Lung density analysis is a medical imaging method employed for evaluating lung structure and function. This technique entails quantifying the density of lung tissue, yielding crucial insights into a range of lung ailments and disorders. Patient-specific artificial intelligence-generated reports can be used to expedite diagnosis and treatment planning. Lung density analysis finds frequent application in the assessment of Chronic Obstructive Pulmonary Disease (COPD), which includes conditions like emphysema and chronic bronchitis.
Certain computed tomography (CT) image series can be used to visualize the distribution of air and other substances within the lung tissue. In a CT scan, air-filled spaces like the bronchi and alveoli appear dark (low density), while denser materials like blood vessels, solid tissues, or areas of inflammation appear brighter (higher density).
AI can be utilized to detect changes in Hounsfield Unit (HU) density within the lungs of patients with COPD by employing a combination of image analysis techniques and machine learning. AI algorithms have the capability to quickly provide precise quantitative measurements for these density changes. Enabling quick assessment of the extent, severity, and distribution of abnormal HU values within the lung tissue. The measurements are instrumental in evaluating the progression and severity of COPD in individual patients.
In terms of visualization and reporting, AI systems can generate visual heatmaps or colored overlays on CT images to emphasize areas with abnormal HU density changes, assisting clinical interpretation. Additionally, these systems can produce structured reports that offer quantitative data and visual aids to assist radiologists and pulmonologists in their diagnostic and treatment planning efforts.
Figure A (Right): AI generated heatmap and analysis table illustrating the location and severity of variable density in a patient’s lungs.

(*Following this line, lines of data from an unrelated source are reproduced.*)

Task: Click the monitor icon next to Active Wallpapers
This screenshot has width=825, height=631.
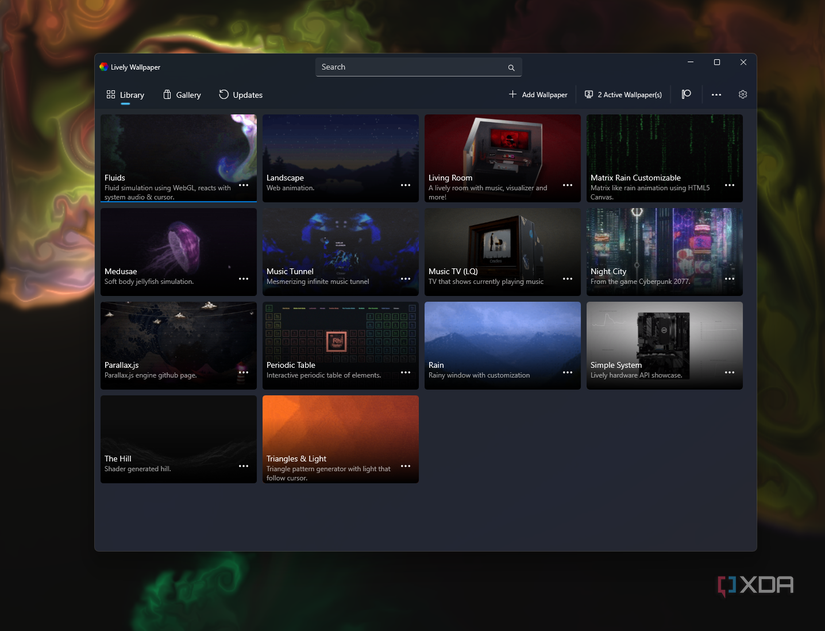Action: [589, 94]
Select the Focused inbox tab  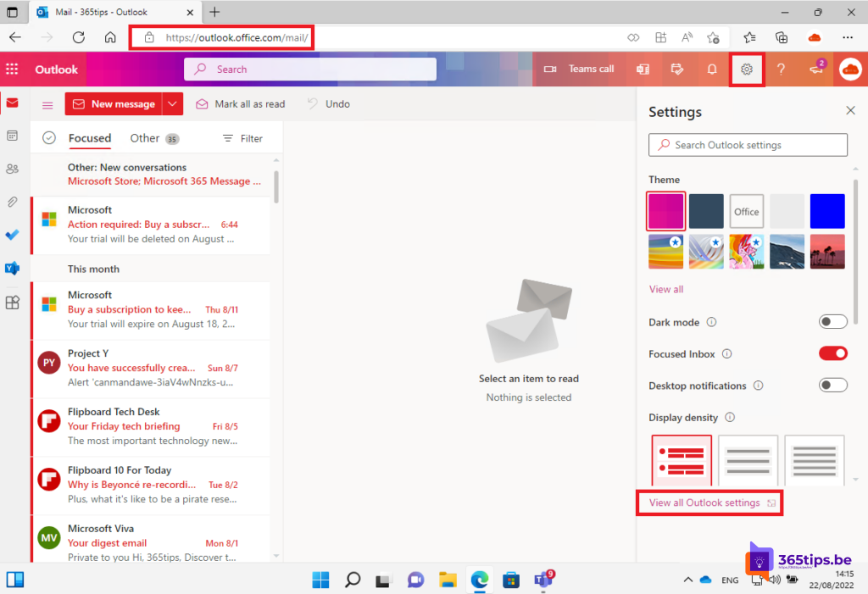[90, 138]
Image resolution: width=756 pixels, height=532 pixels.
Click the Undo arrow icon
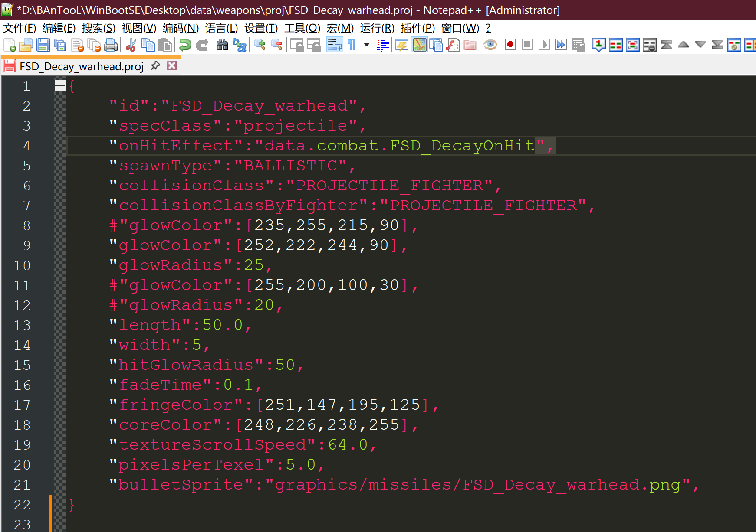[x=185, y=45]
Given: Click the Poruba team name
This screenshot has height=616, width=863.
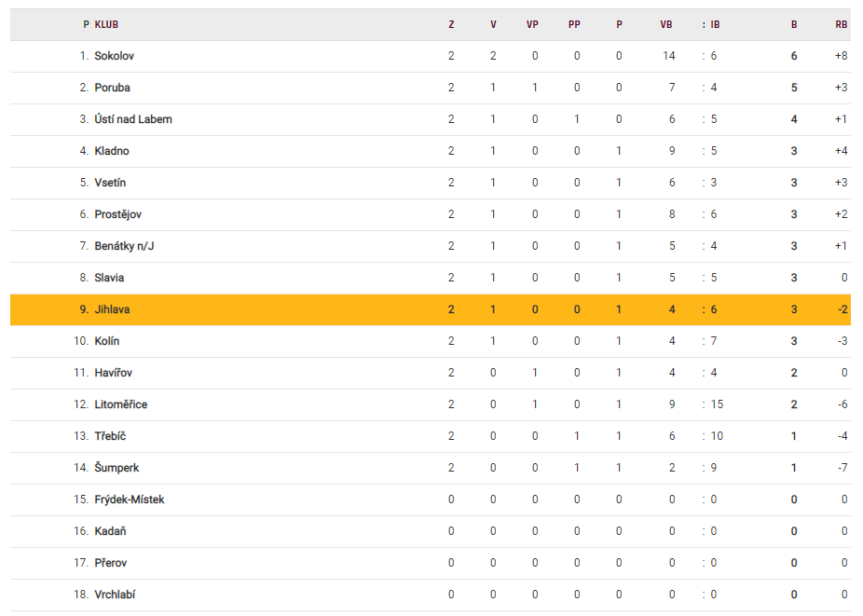Looking at the screenshot, I should [112, 88].
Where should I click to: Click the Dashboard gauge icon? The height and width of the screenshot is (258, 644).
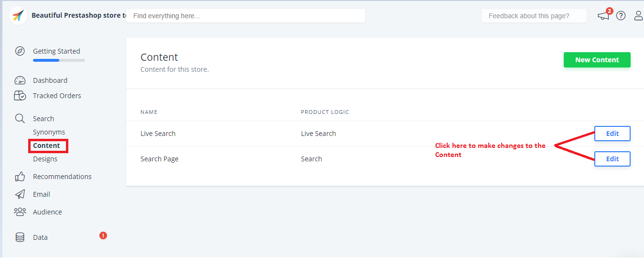20,80
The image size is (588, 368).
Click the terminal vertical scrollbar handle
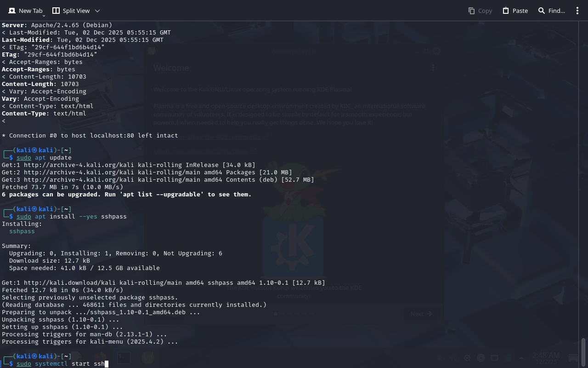click(583, 352)
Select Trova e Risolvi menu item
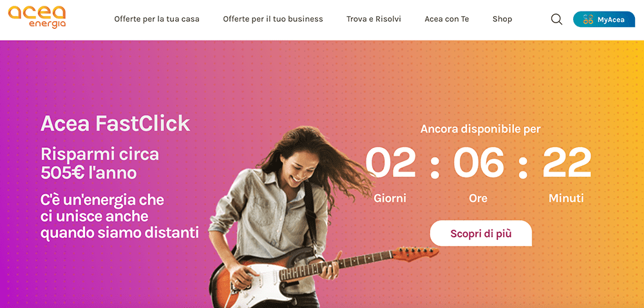The width and height of the screenshot is (644, 308). [x=374, y=19]
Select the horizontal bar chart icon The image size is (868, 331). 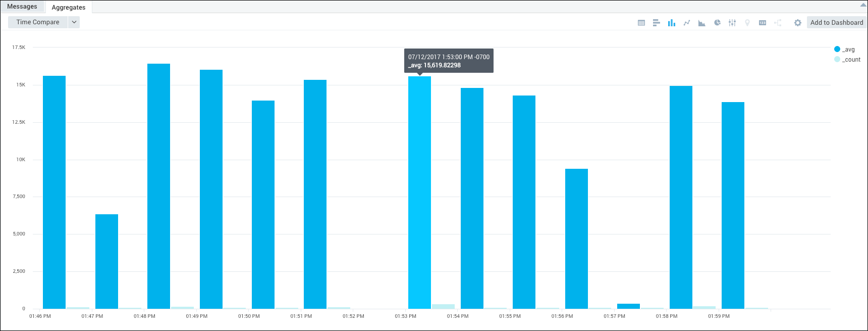pyautogui.click(x=656, y=23)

AI-generated density reports can be merged with CT images, integrating the quantitative data and visual annotations generated by AI algorithms into a colorized image series. The combined data, along with the corresponding heat-map report (Figure A), is provided to radiologists and pulmonologists by the 3DQ Lab. They utilize this integrated information to evaluate the COPD extent and devise suitable treatment strategies.
Figure B: Original scan that was input into the AI program.
Figure C: Density heatmap that has been fused with the CT scan.
Figure D: Individual lobes of the lung have been identified and fused with the CT scan.